## [PROVIDED ENTRIES]
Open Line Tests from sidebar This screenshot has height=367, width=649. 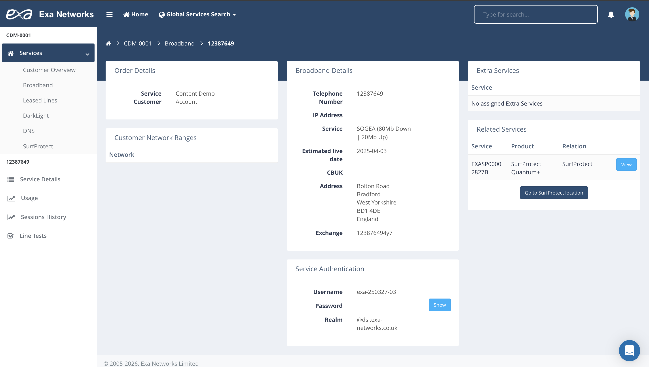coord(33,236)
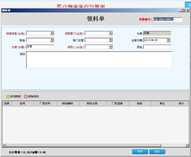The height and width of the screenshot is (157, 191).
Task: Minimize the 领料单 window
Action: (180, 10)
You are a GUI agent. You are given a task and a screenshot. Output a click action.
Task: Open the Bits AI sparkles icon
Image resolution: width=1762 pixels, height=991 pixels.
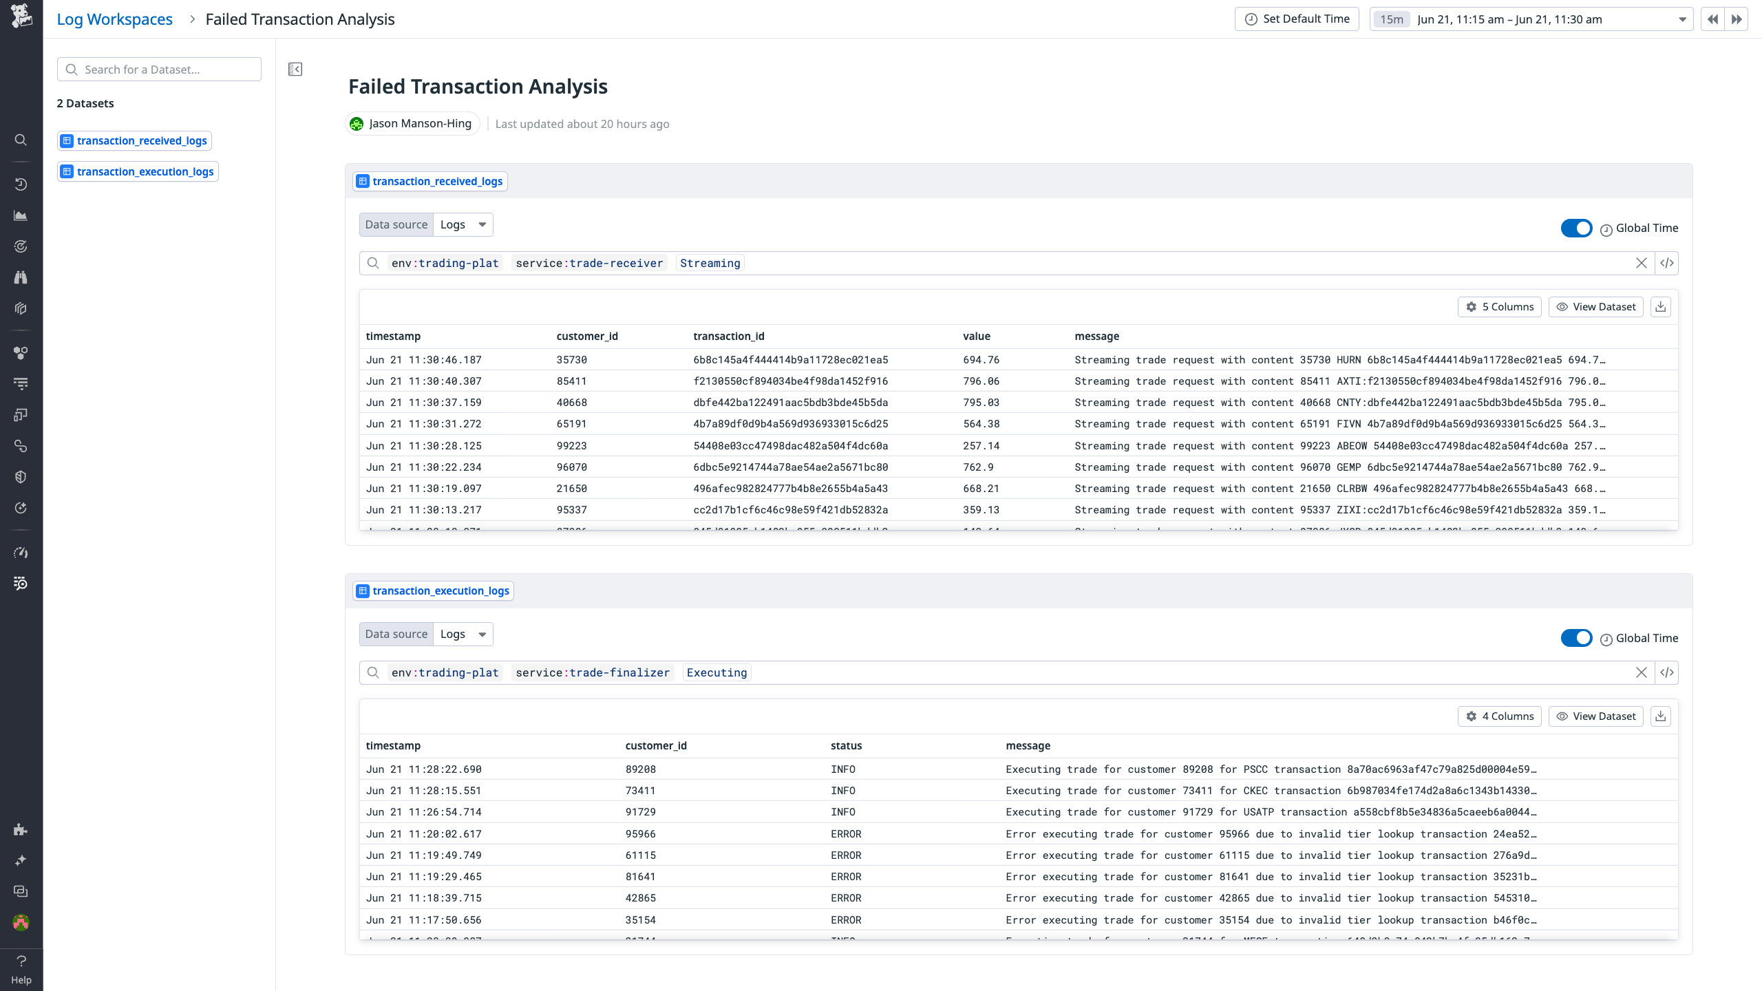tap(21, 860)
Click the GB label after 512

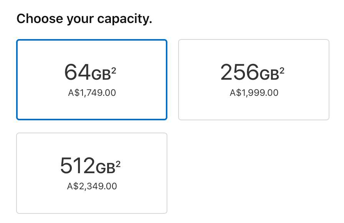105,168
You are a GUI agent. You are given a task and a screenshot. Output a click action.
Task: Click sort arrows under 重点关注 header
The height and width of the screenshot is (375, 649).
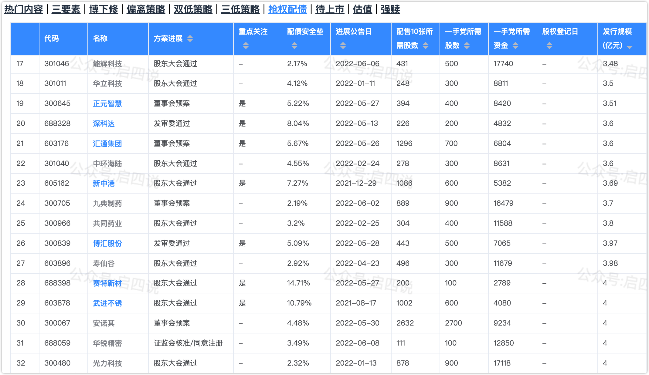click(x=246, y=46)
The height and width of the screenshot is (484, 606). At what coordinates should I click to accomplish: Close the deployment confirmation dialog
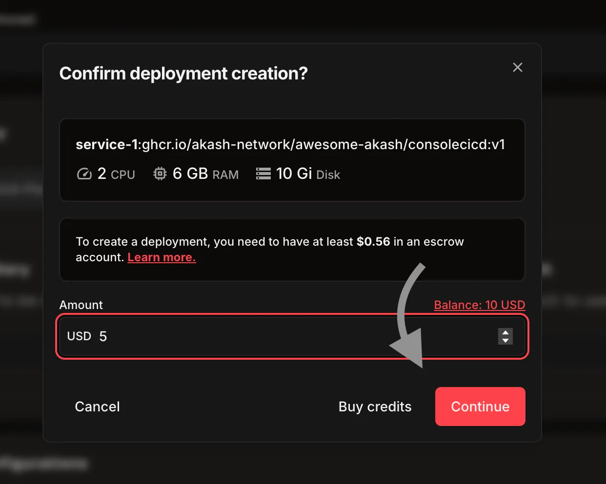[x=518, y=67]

## [EXERCISE DIRECTIONS]
Rewrite the records from the line containing "The height and width of the screenshot is (484, 606)." through the end of the records, changing "deployment" to "release" and leaving everything else as it is. Omit the pictures from your answer.

## [EXERCISE OUTPUT]
The height and width of the screenshot is (484, 606). At what coordinates should I click to accomplish: Close the release confirmation dialog
[x=518, y=67]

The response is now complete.